The accompanying cut shows a portion of the western wall of the sacred area, Haram-es-Sherif, at Jerusalem. The huge stones in its lower part are believed by the Jews, and with good reason, to have formed a part of the substructions of their ancient temple, and to be near the site of the Holy of Holies. Hence they assemble here every Friday, and more or less on other days, to weep and wail with every token of the sorest grief, and to pray for the coming of the Messiah. In former years they had to pay a large price for this melancholy privilege. A little beyond this spot, towards the south, is the fragment of an immense arch of forty-one feet span, one of five or six which supported a lofty causeway, from mount Zion to the temple area at its southern portico, 1 Kings 10:5 1 Chronicles 26:16,18. Some of the stones in this part of the wall are twenty to twentyfive feet long.

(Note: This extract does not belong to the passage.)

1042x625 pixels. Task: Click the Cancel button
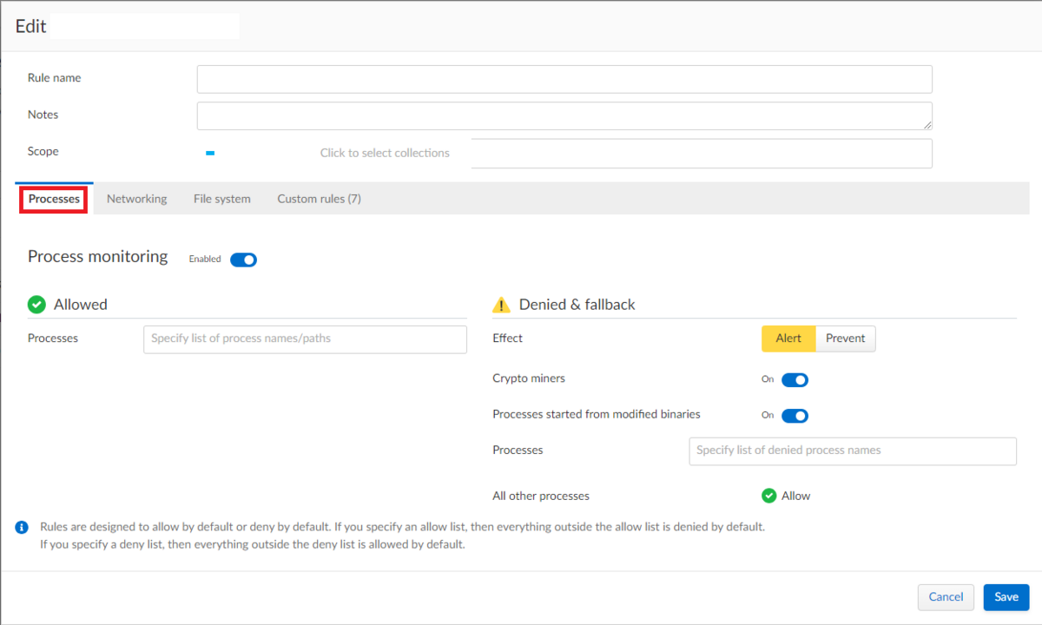(946, 596)
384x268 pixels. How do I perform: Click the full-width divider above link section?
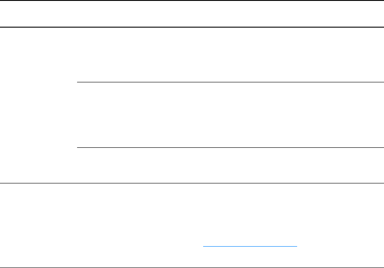pos(192,183)
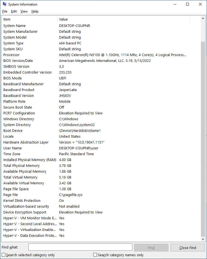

Only a few points need be noticed. The practice common in Palestine of carrying foundations down to the solid rock, as in the case of the temple, with structures intended to be permanent. (Luke 6:48) A feature of some parts of Solomon’s buildings, as described by Josephus, corresponds remarkably to the method adopted at Nineveh of incrusting or veneering a wall of brick or stone with slabs of a more costly material, as marble or alabaster. Another use of walls in Palestine is to support mountain roads Or terraces formed on the sides of hills for purposes of cultivation. The "path of the vineyards," (Numbers 22:24) is a pathway through vineyards, with walls on each side.